We have a CI job to spot unwanted utf8 letters in #curl PRs as we have noticed that GitHub will gladly show the for example (identical) Cyrillic version of a letter next to the Latin version in a diff and it is yes, entirely impossible for a human to spot the diff. I mean the diff is shown, but the significance of it is not.

Changing just a single letter like that in a URL hostname opens up for a world of grief.

@bagder They could still make it better - showing non-ASCII (UTF8) characters in URLs with different background for easy identification.

@dusoft @bagder Also remember to make it possible for color blind people to also easily and quickly detect that a malicious character is being used.

Non-ASCII chars should be disallowed in all web browsers by default and then users who are willing to accept the risk can enable one or more character-sets in their settings.

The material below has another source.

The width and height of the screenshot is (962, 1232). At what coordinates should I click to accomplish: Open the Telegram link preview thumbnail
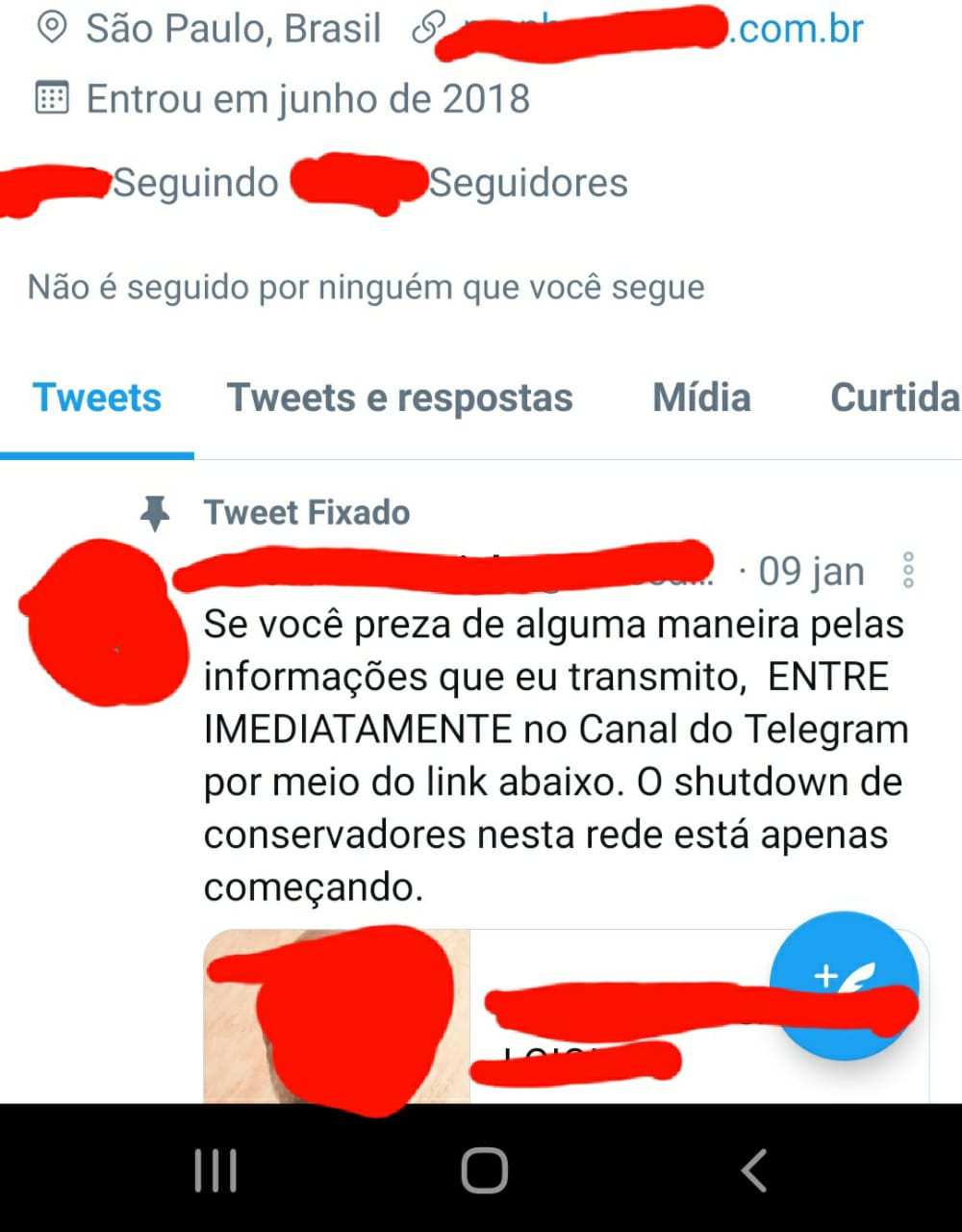[x=337, y=1015]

That should be the case for all software not just web browsers so that copy and pasting text in eg. a text editor can stop this kind of attack and clearly show the attempt.

@harmone And what about the vast majority of people that don’t write in a Latin script?

General solutions to specific problems tend to have side-effects, to put it mildly.

@slotos They would benefit too because they too would have a lot less risk to get tricked in visiting malicious links etc. A little convenience is worth sacrificing, like this, for a lot of security IMHO. I too would lack some characters in my local language but would gladly have to enable them explicitly before being able to accept the risk of using them.